The mechanism by which the defect in ARSG results in impaired retinal function remains to be elucidated. However, the finding that the RPE of affected dogs accumulated autofluorescent storage bodies suggests that disease-related RPE pathology may alter the RPE–photoreceptor cell interactions that are necessary for maintaining normal photoreceptor cell functions. ARSG is a lysosomal enzyme essential for the degradation of heparan sulfate, and heparan sulfate proteoglycans are present in the interphotoreceptor matrix [
20]. ARSG expression in the dog RPE/choroid has been reported, consistent with this enzyme playing a role in RPE lysosomal function [
21]. In healthy eyes, photoreceptor outer segment tip fragments and the associated interphotoreceptor matrix are phagocytosed by the RPE, and the resulting phagolysosomes are rapidly degraded by lysosomal enzymes [
22,
23,
24]. Impaired RPE ARSG enzyme activity likely results in the accumulation of undegraded heparan sulfate proteoglycans and secondary accumulation of photoreceptor outer segment components in the RPE phagolysosomes. Accumulation of this storage material may impair RPE functions, including photoreceptor outer segment turnover and delivery of the visual pigment 11-cis retinal to the retina, which are necessary for normal photoreceptor cell function. This could lead to secondary impairment of photoreceptor function or survival. For example, RPE accumulation of lysosomal storage material may interfere with the ability of the RPE to metabolize and exchange retinoids with the photoreceptor cells, and the photoreceptor retinoid starvation could then cause photoreceptor degeneration [
23,
25,
26,
27,
28,
29,
30,
31,
32,
33,
34,
35,
36]. Assessment of potential effects of ARSG deficiency on RPE cell function could be assessed with studies on RPE cells cultured from affected and control dog eyes or with mechanistic studies that could be performed with
arsg mutant mice. The accumulation of autofluorescent storage bodies in the retinal ganglion cell layer suggests that glycosaminoglycan turnover also occurs normally in ganglion cells and/or Müller cells, but it is not known whether lysosomal storage body accumulation in these cells results in cell pathology.
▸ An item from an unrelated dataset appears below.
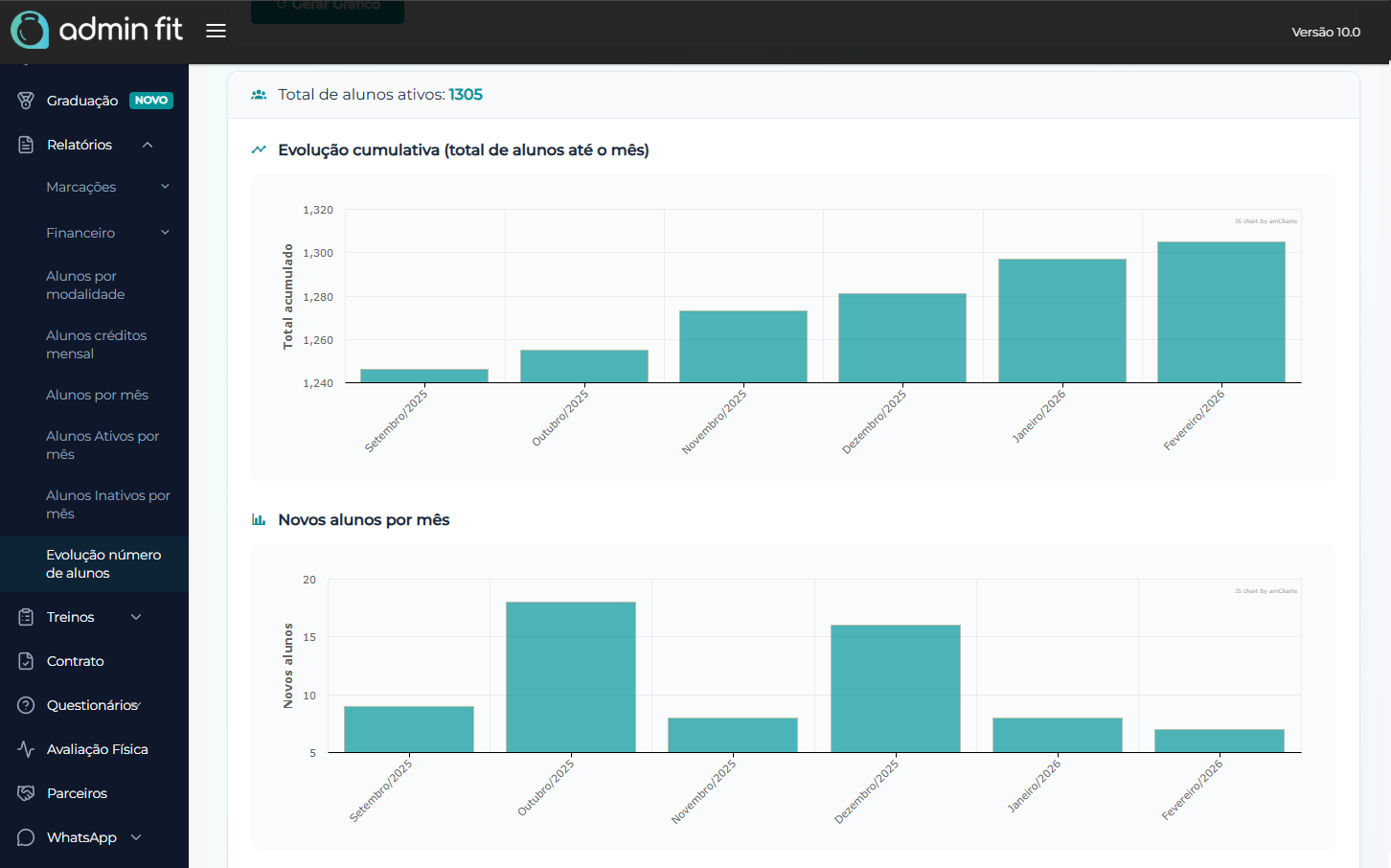Click the Relatórios document icon
1391x868 pixels.
coord(26,145)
Autofluorescent storage body accumulation in the ganglion cell layer occurs in several canine NCLs and GM2 gangliosidosis, but in these cases the storage material is most abundant in the ganglion cell bodies [
37,
38,
39,
40,
41].
While ERG response amplitudes were generally lower in the affected dogs relative to the unaffected controls, there was significant variability in these amplitudes among these dogs. This is consistent with the reported variability in age of onset and rate of disease progression in the neurological signs such as ataxia [
1]. The basis for this variability is unknown, but it suggests that there may be genetic and/or environmental variables that modify the effect of ARSG deficiency. Identification of these modifiers could lead to strategies for therapeutic interventions.
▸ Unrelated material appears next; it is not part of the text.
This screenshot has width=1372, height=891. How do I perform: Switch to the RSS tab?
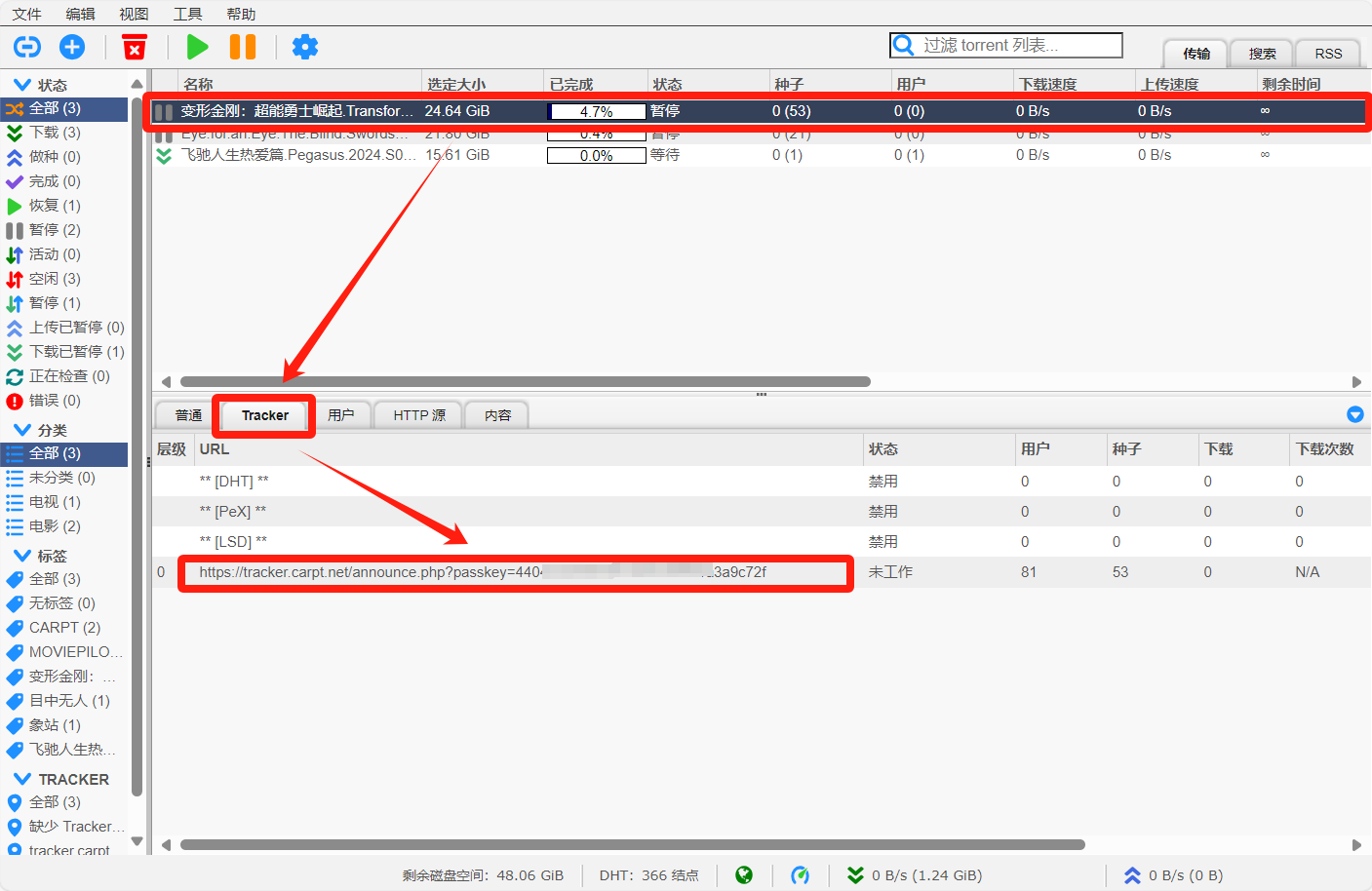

The data presented here suggest that despite some differences in the phenotypes between human subjects, mice, and dogs with ARSG-related disorders, photoreceptor dysfunction is likely to be a consistent feature associated with ARSG variants in all three species in which these have been described. For both human and canine patients with late-onset visual deficits, variants in ARSG should be considered as potential causes.